• Polecenie: Zamień „grejpfrut” na „pomarańcza” we fragmencie dziennika posiłków zaczynającym się od „śniadanie : owsianka” i kończącym na „jest warte :)”, a potem podaj ten fragment w nowej postaci.
##### Fragment tekstu
Dzisiaj było bardzo dobrze.
śniadanie : owsianka z jabłkiem i 10 migdałami
II śniadanie : jabłko
obiad : pierś kurczaka z papryką czerwoną, zieloną, cebulą, brokułem i kaszą jęczmienną
podwieczorek : grejpfrut, 6 migdałów
kolacja : 3/4 twarożku chudego, 3 łyżki jogurtu naturalnego, 2 małe pomidory
Wszystkie 5 posiłków udało mi się zjeść, ale z tą regularnością dzisiaj różnie było. Co do ruchu to 1,5 h na siłowni, dzisiaj tylko bieżnia, bieg przeplatany marszem. Podobno spalone ponad 500 kcal. Oprócz tego sporo dziś chodziłam, na uczelnię, do mieszkania, z siłowni. Myślę, że przynajmniej godzinę. O dziwo rano nic mnie nie bolało po wczorajszym pierwszym dniu ćwiczeń. Niestety teraz coś mnie prawa noga boli, zobaczymy co będzie rano. Oczywiście wypite ponad 2 litry wody i 2 zielone herbaty. Szybko coś dopada mnie zmęczenie, spać mi się chce okrutnie. Jutro wf, zobaczymy ile to circuit training jest warte :)
##########
##### Podany wykaz
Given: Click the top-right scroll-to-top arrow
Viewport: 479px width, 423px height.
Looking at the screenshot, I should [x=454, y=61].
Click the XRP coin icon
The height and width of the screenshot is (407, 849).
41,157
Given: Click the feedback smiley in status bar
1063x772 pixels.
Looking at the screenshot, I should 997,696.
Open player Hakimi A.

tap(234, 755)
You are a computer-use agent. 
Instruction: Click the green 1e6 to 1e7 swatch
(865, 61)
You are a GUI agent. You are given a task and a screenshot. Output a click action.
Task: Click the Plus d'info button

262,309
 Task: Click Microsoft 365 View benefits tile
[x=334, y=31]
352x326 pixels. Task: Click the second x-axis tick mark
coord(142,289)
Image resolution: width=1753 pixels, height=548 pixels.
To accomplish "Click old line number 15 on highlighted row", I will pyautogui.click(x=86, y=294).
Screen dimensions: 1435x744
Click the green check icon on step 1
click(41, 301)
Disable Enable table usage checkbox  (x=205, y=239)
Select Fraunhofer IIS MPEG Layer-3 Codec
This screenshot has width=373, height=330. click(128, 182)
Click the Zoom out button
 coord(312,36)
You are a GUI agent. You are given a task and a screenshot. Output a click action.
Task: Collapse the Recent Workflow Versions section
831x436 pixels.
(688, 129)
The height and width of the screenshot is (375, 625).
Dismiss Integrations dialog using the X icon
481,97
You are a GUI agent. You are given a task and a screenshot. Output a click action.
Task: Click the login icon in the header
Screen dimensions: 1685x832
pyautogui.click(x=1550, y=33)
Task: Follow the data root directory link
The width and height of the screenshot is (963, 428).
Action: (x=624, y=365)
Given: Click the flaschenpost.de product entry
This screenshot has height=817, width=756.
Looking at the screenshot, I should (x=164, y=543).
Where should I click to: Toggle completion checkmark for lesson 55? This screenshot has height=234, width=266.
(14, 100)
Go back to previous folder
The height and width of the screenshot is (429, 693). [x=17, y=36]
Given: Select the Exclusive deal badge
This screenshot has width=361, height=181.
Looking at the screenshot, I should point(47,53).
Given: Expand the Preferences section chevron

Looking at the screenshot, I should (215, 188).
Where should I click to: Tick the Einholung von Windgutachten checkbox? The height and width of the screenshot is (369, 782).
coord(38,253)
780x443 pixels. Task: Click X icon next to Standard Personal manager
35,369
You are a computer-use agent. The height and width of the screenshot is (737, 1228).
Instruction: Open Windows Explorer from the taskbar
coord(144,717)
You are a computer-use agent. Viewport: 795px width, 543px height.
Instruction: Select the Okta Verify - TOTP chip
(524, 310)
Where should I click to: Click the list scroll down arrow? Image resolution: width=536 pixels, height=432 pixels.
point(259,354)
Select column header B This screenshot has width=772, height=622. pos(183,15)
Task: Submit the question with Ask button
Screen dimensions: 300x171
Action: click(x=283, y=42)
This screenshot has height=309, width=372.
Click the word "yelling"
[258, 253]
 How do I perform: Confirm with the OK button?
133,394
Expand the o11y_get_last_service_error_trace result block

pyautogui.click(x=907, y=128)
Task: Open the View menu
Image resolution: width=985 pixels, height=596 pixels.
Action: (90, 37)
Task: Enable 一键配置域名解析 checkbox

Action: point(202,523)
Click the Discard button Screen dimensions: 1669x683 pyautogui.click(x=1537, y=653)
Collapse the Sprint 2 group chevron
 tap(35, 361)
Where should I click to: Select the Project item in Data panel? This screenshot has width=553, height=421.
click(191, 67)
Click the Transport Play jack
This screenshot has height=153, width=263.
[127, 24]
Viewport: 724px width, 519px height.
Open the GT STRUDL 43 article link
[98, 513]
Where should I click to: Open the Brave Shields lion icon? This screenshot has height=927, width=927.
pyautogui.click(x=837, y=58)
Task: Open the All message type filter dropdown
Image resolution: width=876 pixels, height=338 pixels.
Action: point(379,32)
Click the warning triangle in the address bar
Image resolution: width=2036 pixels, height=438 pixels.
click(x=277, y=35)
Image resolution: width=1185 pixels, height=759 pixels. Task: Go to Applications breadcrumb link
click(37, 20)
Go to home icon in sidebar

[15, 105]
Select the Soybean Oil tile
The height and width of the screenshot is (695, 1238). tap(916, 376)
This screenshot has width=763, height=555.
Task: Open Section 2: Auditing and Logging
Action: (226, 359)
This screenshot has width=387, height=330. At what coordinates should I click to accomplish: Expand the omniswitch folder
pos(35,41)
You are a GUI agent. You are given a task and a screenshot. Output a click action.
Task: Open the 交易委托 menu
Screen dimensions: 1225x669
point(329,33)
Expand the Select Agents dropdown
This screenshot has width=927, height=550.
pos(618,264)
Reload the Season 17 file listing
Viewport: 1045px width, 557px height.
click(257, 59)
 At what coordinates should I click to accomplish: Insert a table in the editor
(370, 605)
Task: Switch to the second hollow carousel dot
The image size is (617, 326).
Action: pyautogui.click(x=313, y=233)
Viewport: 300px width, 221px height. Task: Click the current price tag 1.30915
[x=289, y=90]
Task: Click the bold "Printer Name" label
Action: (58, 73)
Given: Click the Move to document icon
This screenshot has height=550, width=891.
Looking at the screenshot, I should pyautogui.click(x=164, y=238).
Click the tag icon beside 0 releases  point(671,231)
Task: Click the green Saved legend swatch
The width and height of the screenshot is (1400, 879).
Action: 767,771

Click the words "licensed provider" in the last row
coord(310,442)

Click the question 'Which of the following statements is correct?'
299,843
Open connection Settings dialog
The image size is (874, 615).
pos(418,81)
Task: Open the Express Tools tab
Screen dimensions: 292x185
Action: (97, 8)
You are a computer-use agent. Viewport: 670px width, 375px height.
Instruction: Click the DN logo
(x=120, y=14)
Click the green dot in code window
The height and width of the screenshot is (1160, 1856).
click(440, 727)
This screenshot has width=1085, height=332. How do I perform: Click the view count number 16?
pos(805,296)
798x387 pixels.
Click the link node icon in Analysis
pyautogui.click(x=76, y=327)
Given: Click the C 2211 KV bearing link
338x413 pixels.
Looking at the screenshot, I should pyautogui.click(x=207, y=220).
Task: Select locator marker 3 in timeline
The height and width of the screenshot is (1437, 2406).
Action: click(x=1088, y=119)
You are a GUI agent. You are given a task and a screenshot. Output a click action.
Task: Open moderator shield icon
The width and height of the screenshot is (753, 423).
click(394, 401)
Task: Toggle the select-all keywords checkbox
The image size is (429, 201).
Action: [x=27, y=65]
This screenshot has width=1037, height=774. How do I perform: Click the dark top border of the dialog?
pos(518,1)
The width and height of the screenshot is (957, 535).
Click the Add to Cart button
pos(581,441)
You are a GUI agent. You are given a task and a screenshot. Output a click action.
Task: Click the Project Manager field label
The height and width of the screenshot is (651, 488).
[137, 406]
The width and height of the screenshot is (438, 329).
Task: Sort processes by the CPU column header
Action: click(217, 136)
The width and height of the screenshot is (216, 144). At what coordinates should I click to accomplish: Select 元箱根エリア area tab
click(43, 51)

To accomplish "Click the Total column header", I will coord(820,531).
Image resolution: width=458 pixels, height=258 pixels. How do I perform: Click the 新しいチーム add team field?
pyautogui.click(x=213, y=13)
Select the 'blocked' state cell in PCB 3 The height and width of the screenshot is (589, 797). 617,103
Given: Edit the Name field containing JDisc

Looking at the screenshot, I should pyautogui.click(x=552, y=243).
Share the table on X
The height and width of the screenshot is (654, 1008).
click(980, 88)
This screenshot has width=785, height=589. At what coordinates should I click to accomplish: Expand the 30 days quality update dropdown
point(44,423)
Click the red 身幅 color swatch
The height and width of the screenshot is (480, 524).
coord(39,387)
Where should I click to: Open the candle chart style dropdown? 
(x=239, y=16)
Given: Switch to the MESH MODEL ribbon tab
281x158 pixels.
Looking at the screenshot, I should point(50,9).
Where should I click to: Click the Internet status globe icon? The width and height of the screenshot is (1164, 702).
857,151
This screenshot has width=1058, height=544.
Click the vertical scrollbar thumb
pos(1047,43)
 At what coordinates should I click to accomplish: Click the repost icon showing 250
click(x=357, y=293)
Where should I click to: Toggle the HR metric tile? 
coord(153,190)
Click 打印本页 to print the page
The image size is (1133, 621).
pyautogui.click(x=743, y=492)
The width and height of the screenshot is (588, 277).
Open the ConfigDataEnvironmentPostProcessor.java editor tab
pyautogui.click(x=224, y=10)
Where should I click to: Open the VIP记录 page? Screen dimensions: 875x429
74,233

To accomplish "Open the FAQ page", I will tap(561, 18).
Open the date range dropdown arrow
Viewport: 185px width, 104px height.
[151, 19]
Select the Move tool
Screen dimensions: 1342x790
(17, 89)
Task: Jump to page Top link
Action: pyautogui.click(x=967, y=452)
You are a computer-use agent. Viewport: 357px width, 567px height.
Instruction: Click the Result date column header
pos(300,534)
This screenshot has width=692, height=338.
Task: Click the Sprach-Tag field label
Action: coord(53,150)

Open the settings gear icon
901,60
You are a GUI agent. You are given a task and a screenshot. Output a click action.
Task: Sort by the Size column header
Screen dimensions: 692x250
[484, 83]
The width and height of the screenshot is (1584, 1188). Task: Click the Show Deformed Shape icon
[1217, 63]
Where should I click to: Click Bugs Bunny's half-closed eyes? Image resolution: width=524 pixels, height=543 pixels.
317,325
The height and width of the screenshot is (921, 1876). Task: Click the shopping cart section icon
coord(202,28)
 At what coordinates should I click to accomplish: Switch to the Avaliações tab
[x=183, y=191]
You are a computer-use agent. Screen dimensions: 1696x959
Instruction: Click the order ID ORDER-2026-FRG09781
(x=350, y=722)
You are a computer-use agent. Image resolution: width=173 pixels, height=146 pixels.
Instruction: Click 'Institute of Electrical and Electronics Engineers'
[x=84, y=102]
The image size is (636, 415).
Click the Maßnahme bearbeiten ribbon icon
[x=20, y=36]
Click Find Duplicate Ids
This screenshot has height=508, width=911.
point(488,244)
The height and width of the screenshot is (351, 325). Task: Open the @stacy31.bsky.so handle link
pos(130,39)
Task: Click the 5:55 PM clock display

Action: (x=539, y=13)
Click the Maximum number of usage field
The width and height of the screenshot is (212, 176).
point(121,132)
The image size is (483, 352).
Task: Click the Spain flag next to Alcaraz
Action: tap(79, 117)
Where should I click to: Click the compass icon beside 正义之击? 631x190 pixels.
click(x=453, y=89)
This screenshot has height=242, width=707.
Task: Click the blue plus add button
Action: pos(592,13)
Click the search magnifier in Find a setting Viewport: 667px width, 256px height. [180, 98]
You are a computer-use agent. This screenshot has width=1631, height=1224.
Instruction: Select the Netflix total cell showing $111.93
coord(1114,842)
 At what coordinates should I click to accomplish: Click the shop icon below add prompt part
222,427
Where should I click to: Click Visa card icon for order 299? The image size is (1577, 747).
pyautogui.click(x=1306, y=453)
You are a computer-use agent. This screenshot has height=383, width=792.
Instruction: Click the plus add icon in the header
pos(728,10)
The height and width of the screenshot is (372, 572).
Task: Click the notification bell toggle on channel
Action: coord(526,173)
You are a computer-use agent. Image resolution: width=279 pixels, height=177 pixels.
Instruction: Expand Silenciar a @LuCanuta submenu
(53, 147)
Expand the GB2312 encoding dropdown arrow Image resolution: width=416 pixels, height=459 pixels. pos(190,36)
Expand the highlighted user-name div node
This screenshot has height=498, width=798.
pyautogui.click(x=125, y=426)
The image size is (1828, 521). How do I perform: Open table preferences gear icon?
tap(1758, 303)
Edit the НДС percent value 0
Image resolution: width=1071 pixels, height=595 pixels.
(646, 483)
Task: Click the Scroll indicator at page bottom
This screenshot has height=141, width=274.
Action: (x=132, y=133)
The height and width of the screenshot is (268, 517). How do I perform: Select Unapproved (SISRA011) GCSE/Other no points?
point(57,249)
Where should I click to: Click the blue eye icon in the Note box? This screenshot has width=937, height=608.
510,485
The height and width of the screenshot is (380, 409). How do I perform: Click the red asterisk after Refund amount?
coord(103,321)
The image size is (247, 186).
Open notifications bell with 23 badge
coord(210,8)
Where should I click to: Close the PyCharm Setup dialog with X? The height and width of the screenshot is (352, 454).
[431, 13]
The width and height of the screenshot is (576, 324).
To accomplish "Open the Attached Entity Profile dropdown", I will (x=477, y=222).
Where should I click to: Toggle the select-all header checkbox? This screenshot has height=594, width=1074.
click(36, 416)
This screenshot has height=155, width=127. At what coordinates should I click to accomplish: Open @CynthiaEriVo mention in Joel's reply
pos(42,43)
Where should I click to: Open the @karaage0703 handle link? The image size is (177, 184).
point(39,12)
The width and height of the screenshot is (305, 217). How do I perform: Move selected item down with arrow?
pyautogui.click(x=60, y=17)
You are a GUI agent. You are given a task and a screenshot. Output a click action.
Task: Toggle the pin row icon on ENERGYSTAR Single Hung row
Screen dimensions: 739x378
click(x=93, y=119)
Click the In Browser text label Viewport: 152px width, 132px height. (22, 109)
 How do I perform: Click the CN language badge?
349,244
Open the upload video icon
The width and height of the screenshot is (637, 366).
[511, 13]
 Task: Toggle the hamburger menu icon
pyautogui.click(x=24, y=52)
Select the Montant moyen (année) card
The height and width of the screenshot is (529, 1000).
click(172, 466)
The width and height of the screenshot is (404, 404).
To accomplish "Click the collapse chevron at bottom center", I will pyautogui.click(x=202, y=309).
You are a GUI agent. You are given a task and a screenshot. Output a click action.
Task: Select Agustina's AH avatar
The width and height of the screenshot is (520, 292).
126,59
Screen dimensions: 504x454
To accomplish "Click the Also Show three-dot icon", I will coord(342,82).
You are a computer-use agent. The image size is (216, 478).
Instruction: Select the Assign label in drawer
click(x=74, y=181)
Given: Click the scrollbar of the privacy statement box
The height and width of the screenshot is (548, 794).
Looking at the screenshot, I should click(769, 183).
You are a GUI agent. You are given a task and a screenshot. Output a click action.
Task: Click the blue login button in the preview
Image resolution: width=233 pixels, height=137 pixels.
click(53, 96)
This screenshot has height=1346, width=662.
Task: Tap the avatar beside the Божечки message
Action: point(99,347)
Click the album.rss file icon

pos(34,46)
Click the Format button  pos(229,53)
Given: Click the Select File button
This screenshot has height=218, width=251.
##########
• Rozwiązanie:
śniadanie : owsianka z jabłkiem i 10 migdałami
II śniadanie : jabłko
obiad : pierś kurczaka z papryką czerwoną, zieloną, cebulą, brokułem i kaszą jęczmienną
podwieczorek : pomarańcza, 6 migdałów
kolacja : 3/4 twarożku chudego, 3 łyżki jogurtu naturalnego, 2 małe pomidory
Wszystkie 5 posiłków udało mi się zjeść, ale z tą regularnością dzisiaj różnie było. Co do ruchu to 1,5 h na siłowni, dzisiaj tylko bieżnia, bieg przeplatany marszem. Podobno spalone ponad 500 kcal. Oprócz tego sporo dziś chodziłam, na uczelnię, do mieszkania, z siłowni. Myślę, że przynajmniej godzinę. O dziwo rano nic mnie nie bolało po wczorajszym pierwszym dniu ćwiczeń. Niestety teraz coś mnie prawa noga boli, zobaczymy co będzie rano. Oczywiście wypite ponad 2 litry wody i 2 zielone herbaty. Szybko coś dopada mnie zmęczenie, spać mi się chce okrutnie. Jutro wf, zobaczymy ile to circuit training jest warte :)